Ultrastructural changes of lung capillary endothelium in response to botulinum C2 toxin.

Abstract

The role of the endothelial cytoskeleton for the structural integrity of the pulmonary gas exchange area was probed with the use of Clostridium botulinum C2 toxin. This agent causes selective loss of nonmuscle F-actin. In buffer-perfused rabbit lungs, vascular pressures were kept within physiological ranges.

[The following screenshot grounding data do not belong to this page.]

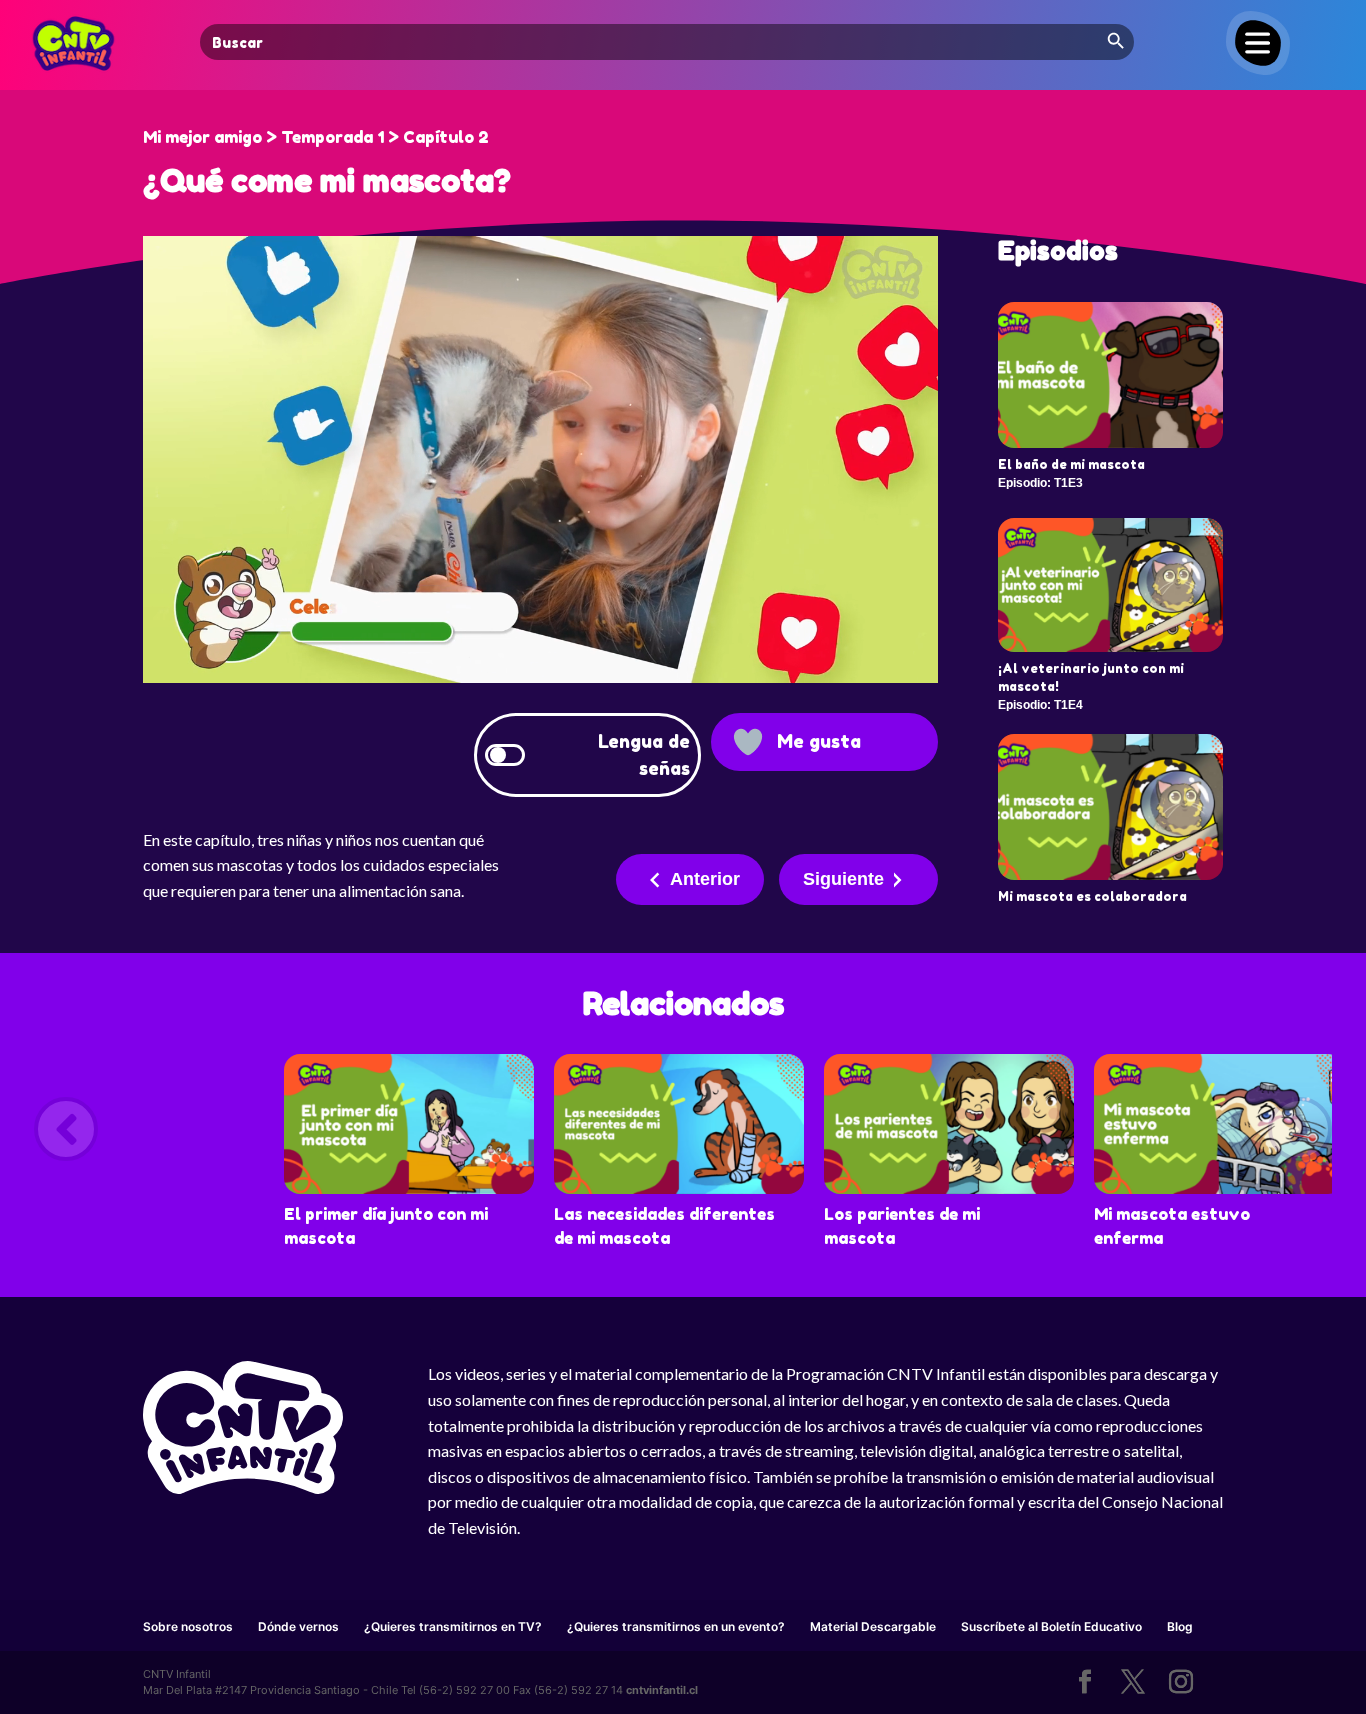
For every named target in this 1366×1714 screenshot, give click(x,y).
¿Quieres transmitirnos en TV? (453, 1626)
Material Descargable (873, 1626)
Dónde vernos (298, 1626)
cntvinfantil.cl (662, 1690)
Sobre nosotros (188, 1626)
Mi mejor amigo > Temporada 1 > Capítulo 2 (316, 137)
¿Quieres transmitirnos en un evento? (676, 1626)
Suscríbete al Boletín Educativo (1051, 1626)
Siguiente (843, 879)
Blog (1180, 1626)
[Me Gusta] (748, 742)
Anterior (705, 879)
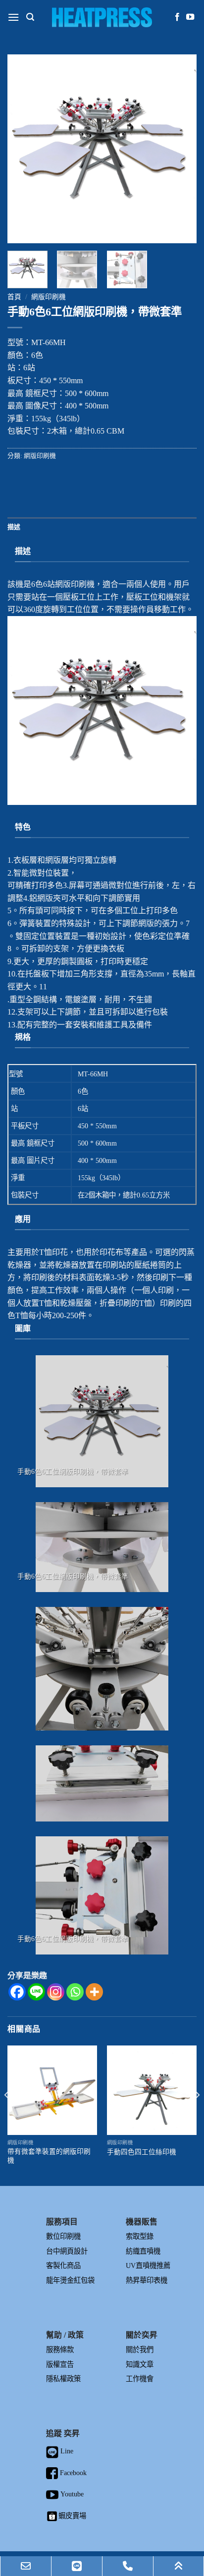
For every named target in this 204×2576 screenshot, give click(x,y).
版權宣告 (60, 2364)
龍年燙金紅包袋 (70, 2280)
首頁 (14, 297)
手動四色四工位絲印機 (141, 2152)
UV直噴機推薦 (148, 2265)
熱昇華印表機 (146, 2280)
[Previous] (24, 149)
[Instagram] (55, 1991)
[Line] (36, 1991)
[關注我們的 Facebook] (177, 17)
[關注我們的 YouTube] (190, 17)
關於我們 (139, 2350)
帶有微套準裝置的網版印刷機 (49, 2156)
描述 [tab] (14, 527)
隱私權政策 (63, 2379)
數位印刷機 (63, 2236)
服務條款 (60, 2350)
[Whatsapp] (75, 1991)
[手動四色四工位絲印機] (152, 2090)
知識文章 (139, 2364)
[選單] (13, 17)
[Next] (180, 149)
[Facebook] (17, 1991)
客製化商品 (63, 2265)
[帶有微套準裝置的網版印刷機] (52, 2090)
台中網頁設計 (67, 2251)
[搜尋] (30, 17)
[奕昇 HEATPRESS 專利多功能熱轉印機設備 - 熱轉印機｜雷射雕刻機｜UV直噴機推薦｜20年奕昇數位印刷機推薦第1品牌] (102, 17)
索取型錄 (139, 2236)
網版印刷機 (48, 297)
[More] (94, 1991)
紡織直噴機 (143, 2251)
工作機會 (139, 2379)
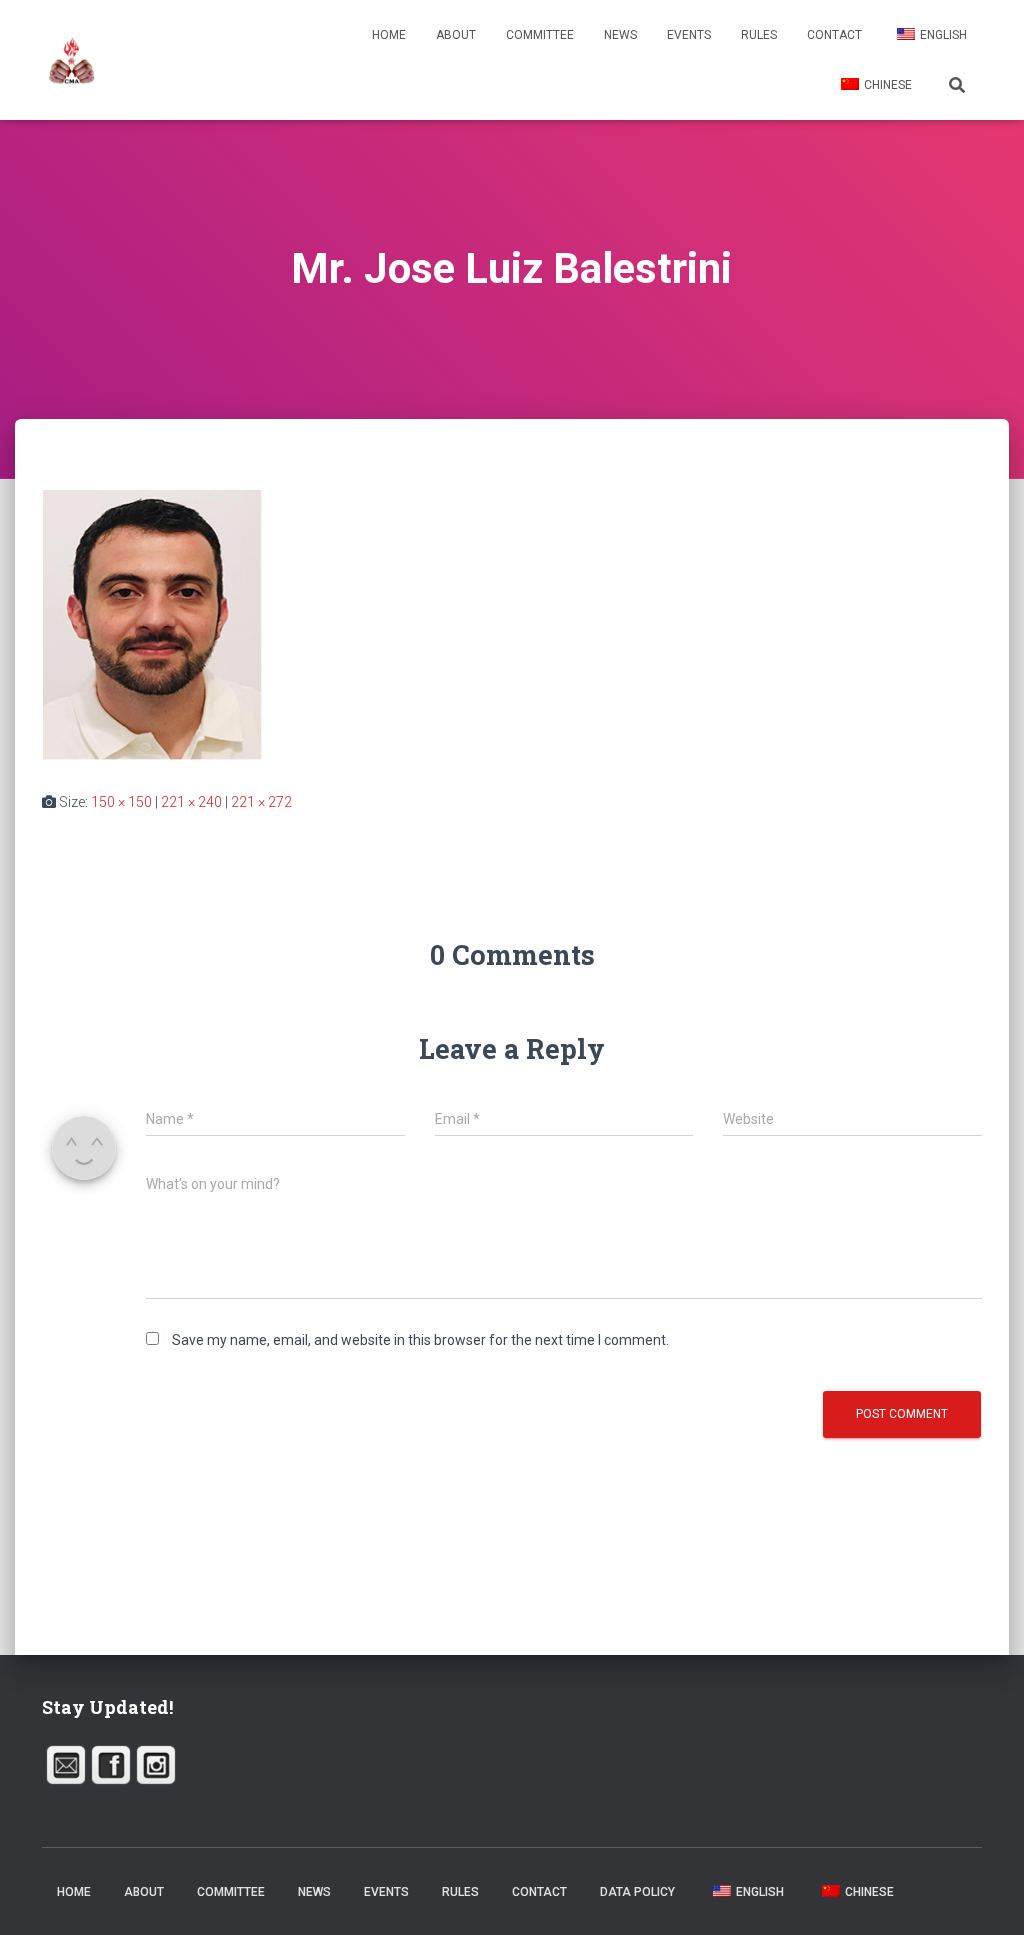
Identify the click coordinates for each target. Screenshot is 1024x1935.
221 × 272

In different groups, low-dose [0.3 (C2,I)/0.6 (C2,II) ng/ml] and high-dose [10 (C2,I)/20 (C2,II) ng/ml] toxin were applicated into the buffer fluid; experiments were terminated after a total weight gain of either 1 or 7.5 g. Electron microscopy revealed extensive attenuations, undulations, and protrusions of the endothelial layer, suggestive of "remodeling" and "flowing" of the cell membrane in low C2 toxin-treated lungs accompanied by few disruptions of the endothelial layer and edema formation. In addition, endothelial cells displayed vesiculation and bleb formation. Lungs that were exposed to high-toxin doses displayed marked attenuations of the endothelial layer in addition to large endothelial cell disruptions, which did not include interendothelial junctions. Interestingly, type II epithelial cells displayed fusion of lamellar bodies. Collectively, these data suggest that the actin microfilament system is instrumental in supporting endothelial cell membrane configuration and integrity and maintains the intimal barrier function of the lung microvasculature.